Safety Note SN - 5091 
TIME - The Most Important Parameter in SIS functionality 



1. Introduction 

When we to talk about a Safety Instrumented Systems (SIS) performing its protective action, we use 
to talk about Probability of Failure on Demand (PFD), Safety Integrity Level (SIL), Risk Reduction 
Factor (RRF), Programmable Electronics (PE) and non PE Logic Solvers, and use to discuss about 
diagnostics, redundancy, diversity and architectural constraints. Nobody seems to care about TIME. 

And TIME is the most important parameter in SIS functionality, just because all of other parameters 
depend on it.

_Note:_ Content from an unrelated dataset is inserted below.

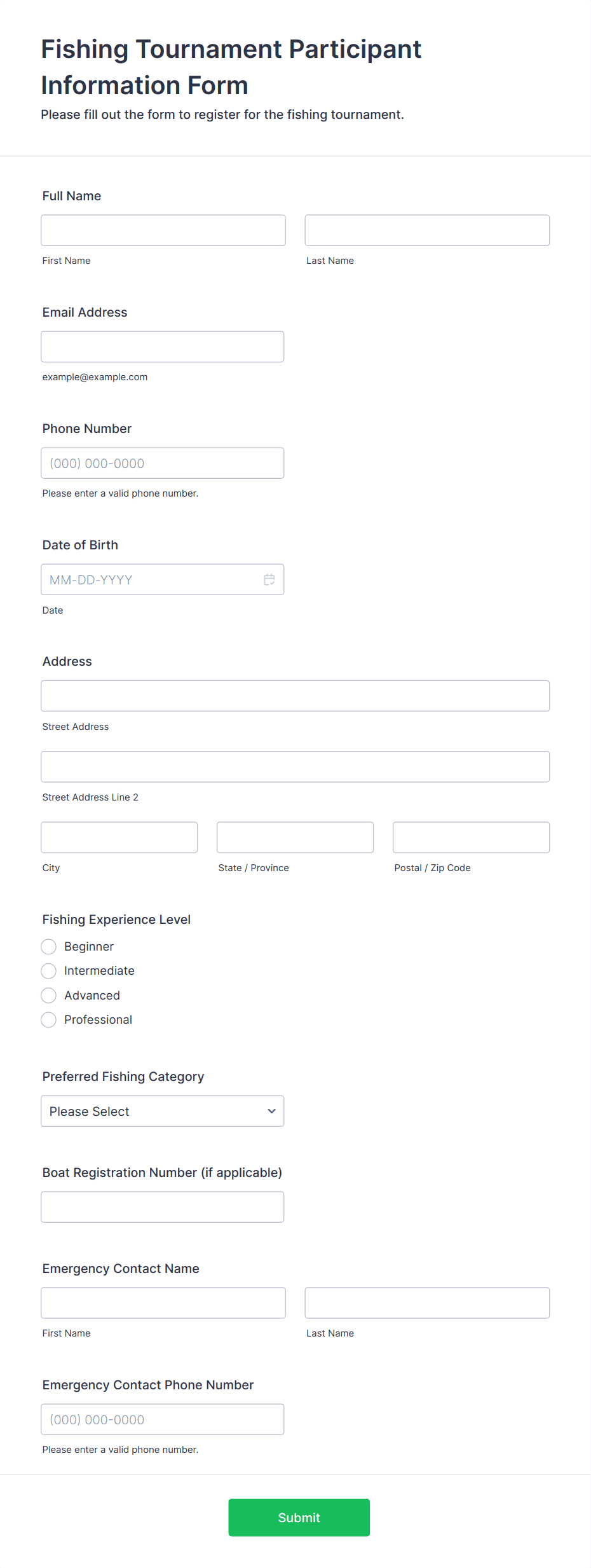Select the Professional experience level
Viewport: 591px width, 1568px height.
tap(48, 1020)
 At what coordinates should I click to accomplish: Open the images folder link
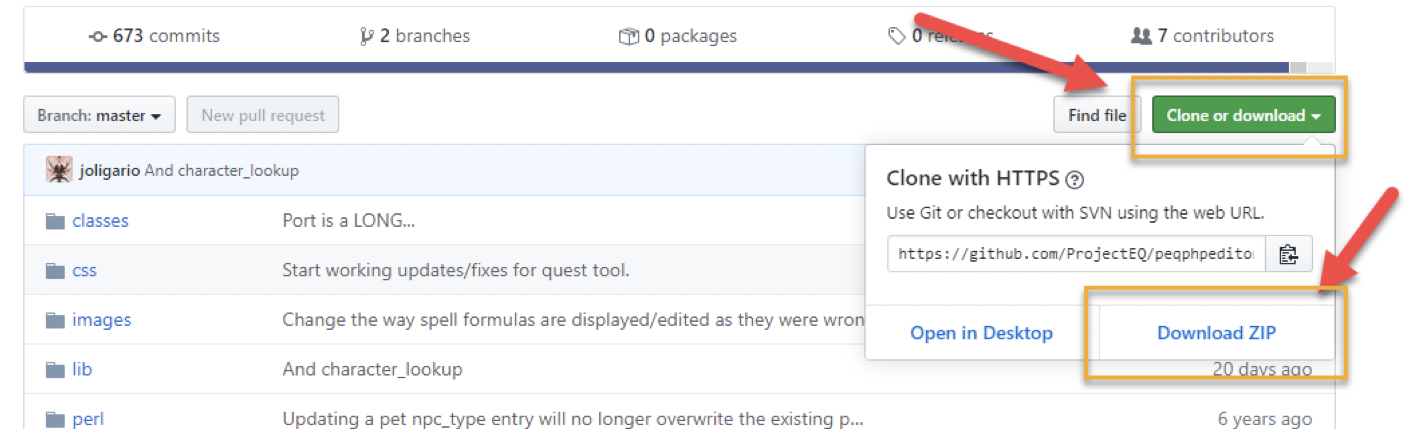coord(101,320)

Let us think about it. 

TIME defines the type of SIS we are using, that is a "demand mode" or a "continuous mode" of 
operation SIS. TIME defines the value of PFD because it depends on Mean Time To Restoration 
(MTTR) and Proof Time Interval (PTI). RRF decreases while TIME elapses. TIME is critical to the 
process safety as its Process Safety Time (PST). 

But what about the Failure Rate? All components on a SIS can fail. The problem is if that failure will 
be probable once a year or once in a million years. TIME is what determines it. 

So, while SIS is running and trying to protect our lives, the environment and the equipment, TIME is 
challenging it continuously. This paper is focused to analyze how those action, reaction, intervention 
and mean times interact while SIS is running. 

Our purpose is simply help to prevent conceptual design of the SIS and engineering practices during 
its design, implementation, maintenance and further changes to be made, not to fail in bringing the 
SIS the appropriate functional characteristics required for each application to run safely.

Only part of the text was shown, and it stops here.